Ysak fut réveillé en sursaut par l'intrusion de la jeune femme dans sa chambre. Encore endormi, il ne comprenait pas pourquoi elle s'agitait ainsi. Elle tournait en rond en effectuant de vastes mouvements, espérant visiblement une réponse de sa part. Devant le mutisme du garçon, elle se rapprocha de lui, plongea son regard bleu acier dans le sien comme si elle tentait de lire en lui.
- Je ne peux pas croire que tu nous aies trahis. Non... pas toi...
Elle sortit en pleurant, laissant Ysak confus. De quoi parlait-elle ? Il se leva sans attendre et la suivit dans le salon. Des armes et des objets magiques jonchaient le sol et la table. Que se passait-il ?
Lorsqu'il voulut ouvrir la bouche pour poser la question, une main s'abattit derrière sa nuque et le fit décoller du sol. L'homme qui se prétendait son père était devenu un monstre de rage. Le visage couvert de sang, les habits déchiquetés, il était dans un piteux état. Mais le plus effrayant était la colère qui dansait dans ses yeux. Une colère sombre et si soudaine.
- Tu les as prévenus... Nous t'avons accueilli, nous t'avons fait confiance et toi, tu nous as trahis ! Que t'ont-ils promis en échange ?
- De quoi parlez-vous ? Lâchez-moi ! Je n'ai rien fait !
- Tu veux me faire croire que cette attaque quelques heures après ton arrivée ici n'est que pure coïncidence ?
Il secoua Ysak, exaspéré et blessé, avant de le jeter sur une chaise. Avant que le garçon n'ait eu le temps de réagir, la femme lui passa des menottes le privant de toute liberté.
- Je n'ai pas de temps à perdre avec toi. Je dois retourner défendre notre cité. Je ne peux pas laisser Gordred nous prendre tout ce que nous avons construit, pas cette fois.
Il saisit des vêtements de cuir qu'il enfila avec hâte avant d'attraper des artefacts. Il jeta un dernier coup d'œil vers Ysak et sortit.
- Ayur ! Attends mon amour.
La jeune femme courut derrière son mari, l'embrassa et lui souffla des mots qu'Ysak ne put distinguer.

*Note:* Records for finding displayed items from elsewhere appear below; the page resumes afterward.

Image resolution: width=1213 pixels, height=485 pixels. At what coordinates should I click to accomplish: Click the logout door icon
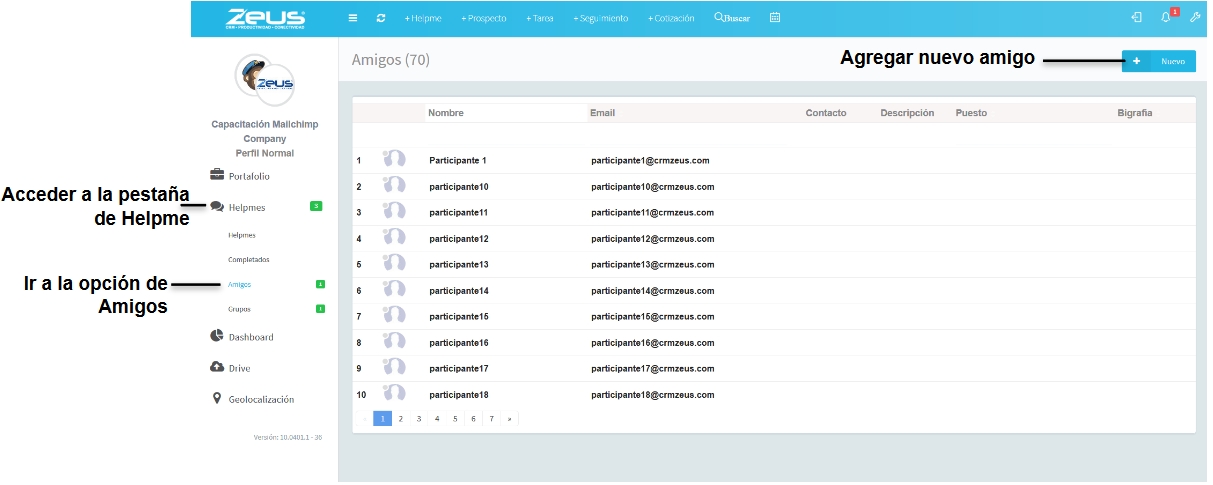tap(1136, 18)
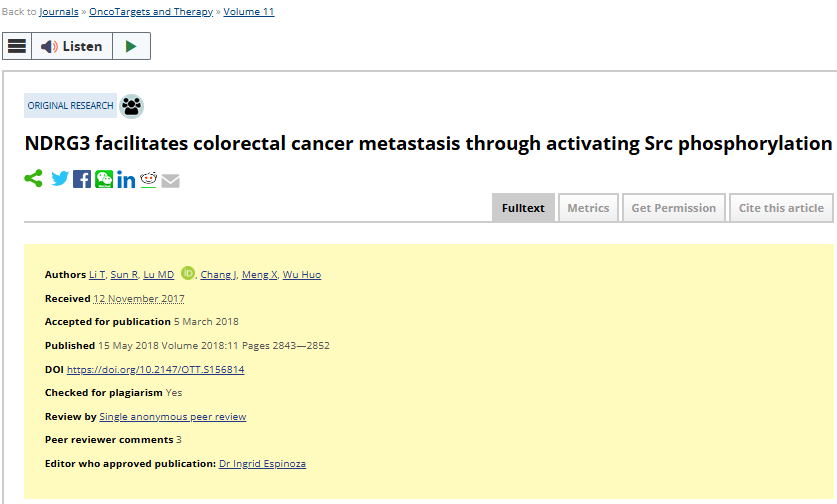
Task: Go to Volume 11 breadcrumb link
Action: [x=249, y=12]
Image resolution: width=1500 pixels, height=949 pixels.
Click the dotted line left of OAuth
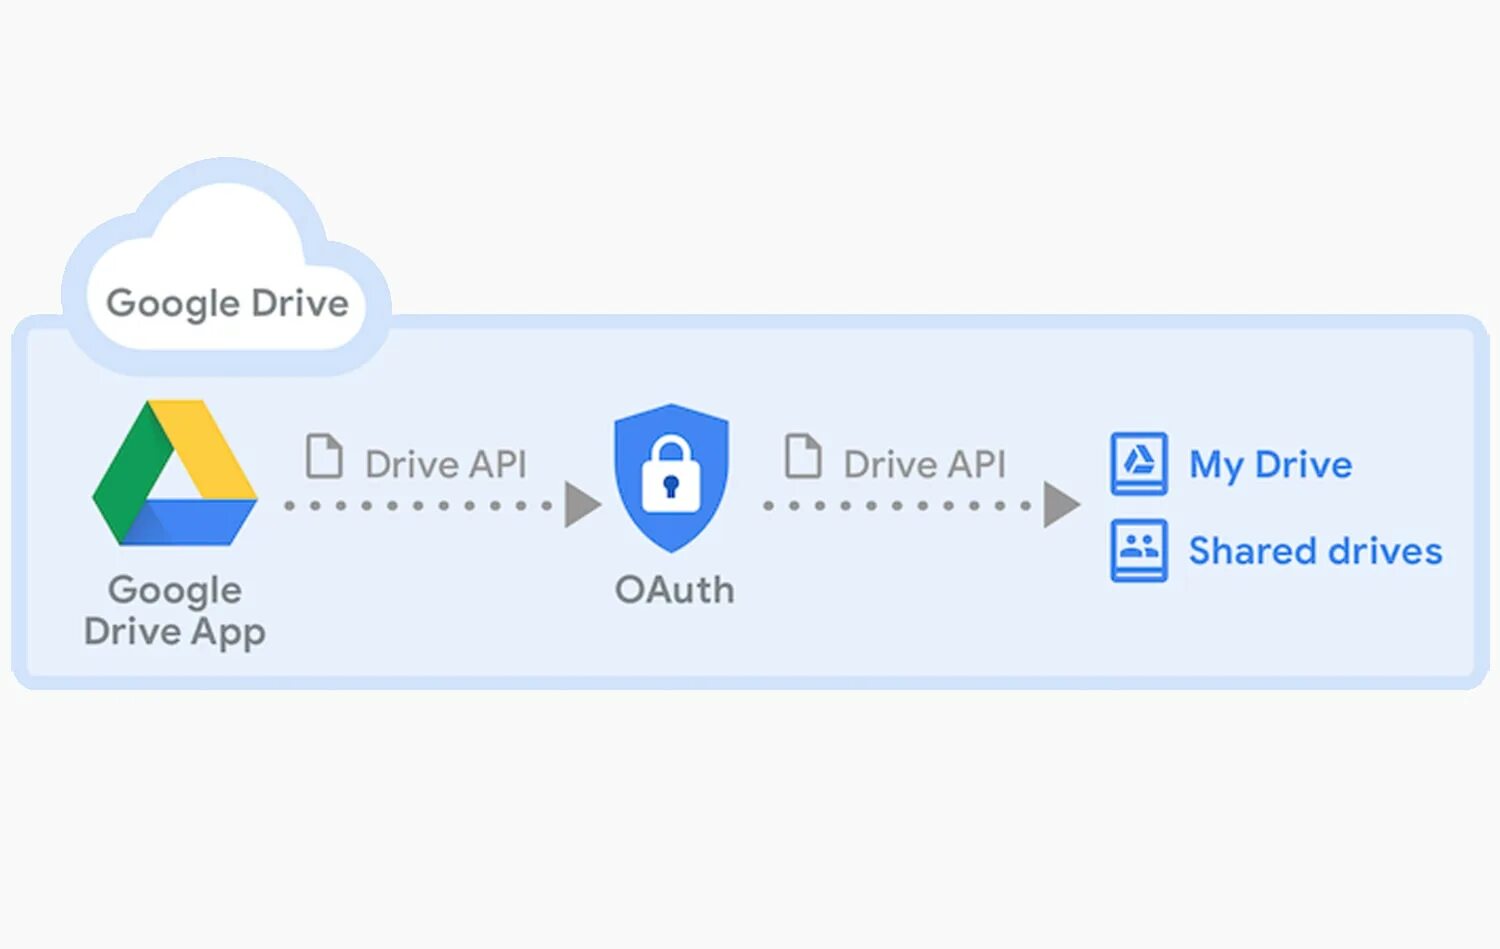(x=418, y=506)
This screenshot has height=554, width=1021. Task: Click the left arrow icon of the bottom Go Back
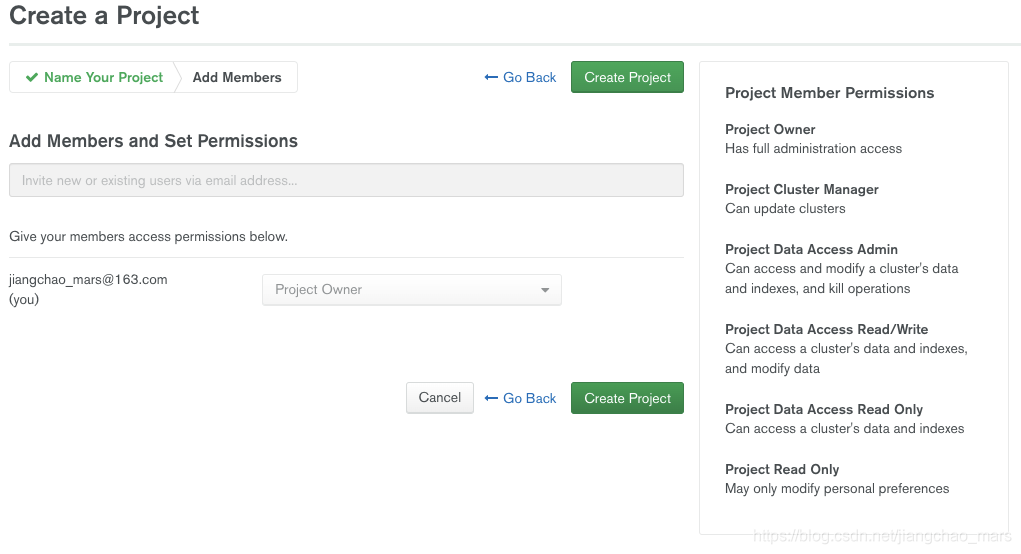pyautogui.click(x=491, y=398)
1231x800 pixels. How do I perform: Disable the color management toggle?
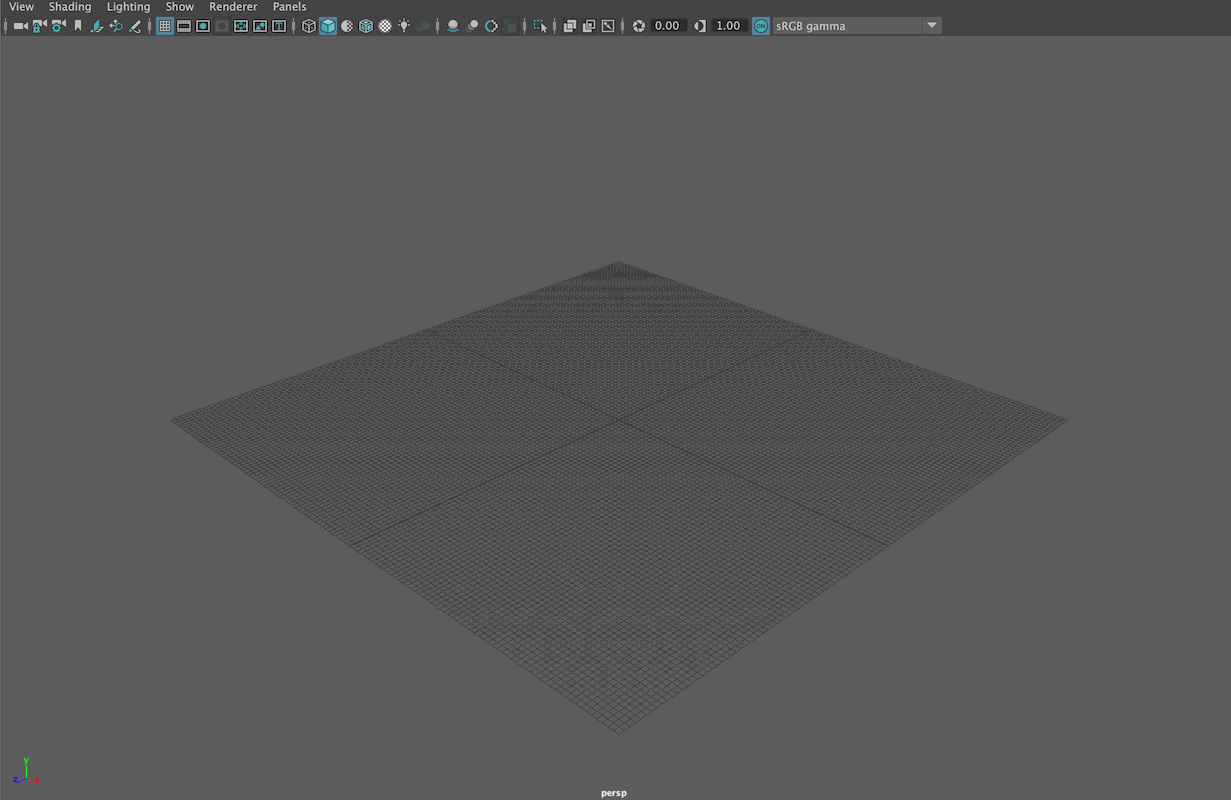pos(760,25)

- Garde un œil sur lui, Jiula. Je reviens vite. Je te le promets.
Jiula et Ayur... Ses prénoms semblaient si familiers à Ysak. Mais pourquoi ? Où avait-il bien pu les entendre ? Ou les lire? Réfléchis, Ysak ! Fais marcher ta cervelle ! Dans la salle des portraits à Ysaldore ? Non, impossible... Alors où ? Et soudain, il se souvint. Il se souvint de cet arbre généalogique sur l'un des murs chez Jean et Marie. Celui de la famille Galdor. La branche du côté de Marie. Jiula était sa sœur, mais...
- Ysak... Pourquoi as-tu fait ça ?
Devant les larmes de Jiula, Ysak ne sut quoi répondre. Il n'avait rien à voir avec l'attaque qu'ils subissaient, enfin, il n'en avait aucun souvenir.
- Merci, mon petit...
La voix de l'ancien Hiotis raisonna dans son esprit. Comment ?
- Ancien Hiotis ? Où êtes-vous ?
Ysak cherchait partout autour de lui sous le regard attentif et anxieux de Juila.
- Je ne suis pas très loin. Rejoins-moi à l'extérieur.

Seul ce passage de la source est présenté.